Reason would tell you that it could never happen again. In April of 1995, our little boy Nicholas Paul was born at 24 weeks and his stay too was limited to just ninety minutes. We spent a whole lifetime in an hour and a half. We grieved and mourned but looked above and received the grace we needed to carry on. My wife and I had the hope that in the days to come, we would have the joy of raising one more child. We had experienced two miscarriages prior to the birth of my son, Rudy III in August of 1986. In 1988, my daughter Leah was born and she would later be joined by her sister Abbie in 1991. We all prayed daily for the health of our new son to come and anticipated his arrival which was supposed to come this June 1999.
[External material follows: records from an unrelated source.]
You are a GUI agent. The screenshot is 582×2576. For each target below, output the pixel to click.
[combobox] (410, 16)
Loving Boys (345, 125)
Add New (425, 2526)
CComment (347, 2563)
Quite suddenly, everything changed! Tragedy rarely makes an appointment. Crisis moments are not the times to prepare; they are usually the times that expose whether you have done any preparation in the first place. Our faith was to be tested again. Many people are comfortable enough to kneel at an altar but God truly desires you to get up upon the altar and say, “Whatever my situation Lord, I will obey and serve You.” He wants all of you, not just your weekly words of allegiance. I could hear myself saying, “Not again Lord. You wouldn’t make us go through this again, would You?” I could not understand why this was happening. But why did Moses have to be rescued from a river? Why did all those innocent babies have to die just to appease King Herod’s hatred? Why did the Holocaust have to happen? Why do so many innocent unborn babes die each day in the name of convenience while so many arms of willing parents-to-be go empty? Why did Jesus have to die such a cruel death for a world that mostly ignores Him and uses His name as a response to hitting their hand with a hammer? Why did Benjamin have to die?
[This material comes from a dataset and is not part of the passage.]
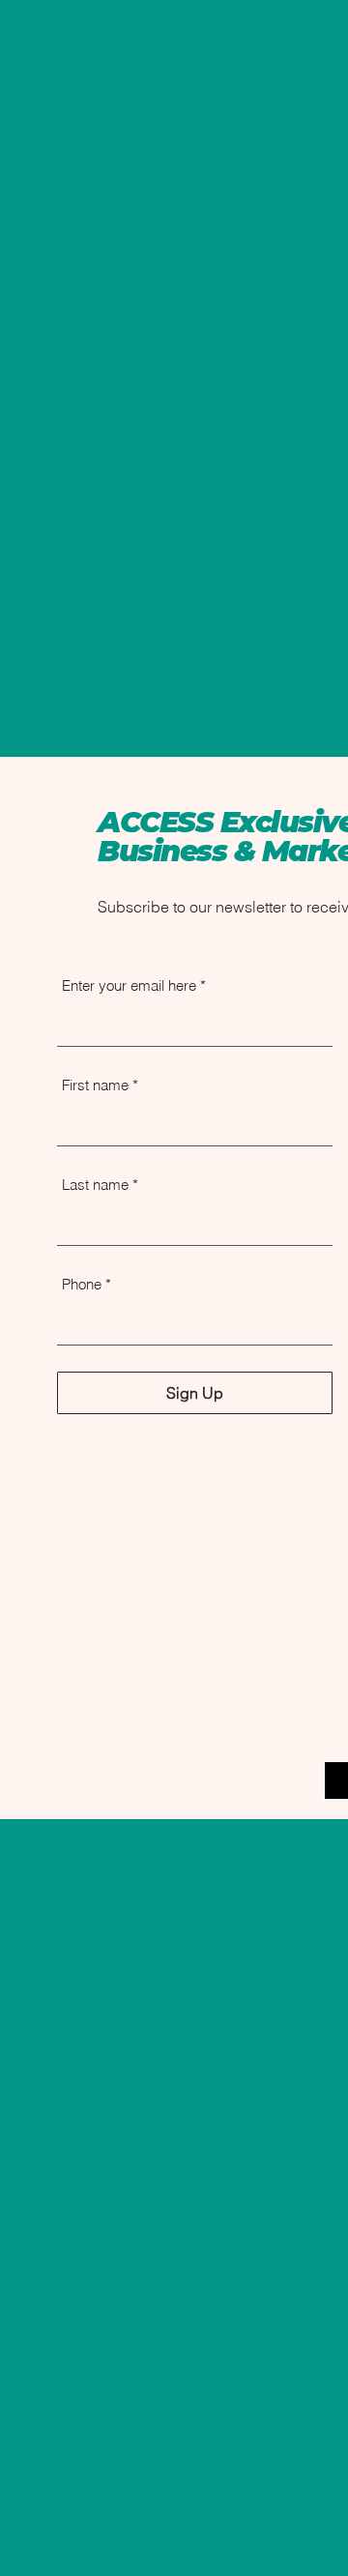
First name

The “Why’s” will be answered someday and somewhere down the road! They will be answered by a loving God who is redeeming the mess left by a lost and hurting generation that chose their own way in the first place. No answer would be an adequate substitute to having my son in my arms anyway. I do know that I won’t let the unanswered questions keep my spirit from the only hope to save my soul! I pray that you my readers who have faced fierce tragedy would not choose the road that ends in bitterness and hatred, but that you would humbly and gently come to the Lord. This is a Lord who will hold you when you can’t hold up any longer! He doesn’t give cheap answers and meaningless pep talks. He gives me a passion and homesickness for Heaven that drives me to minister on!”
I wrote those words back in 1999 and against all odds- God did bless Terri and I with one more son, Joel Thomas who was miraculously born in July of 2003! But even today in 2013- through it all- as God gives and takes away- all I can truly say is what Job said: “Blessed Be the Name of the Lord!” Life is precious- each and one- each and every day! Don’t miss it!!!
Beautifully written Pastor Rudy you are so right!!
I am forwarding this to my brother, Jeff. Today his son, Justin, turns 8 & is having a brain tumor removed. Thanks for this message.
I am forwarding this to my brother, Jeff. His son, Justin, turns 8 today & is having a brain tumor removed. Thanks for this message.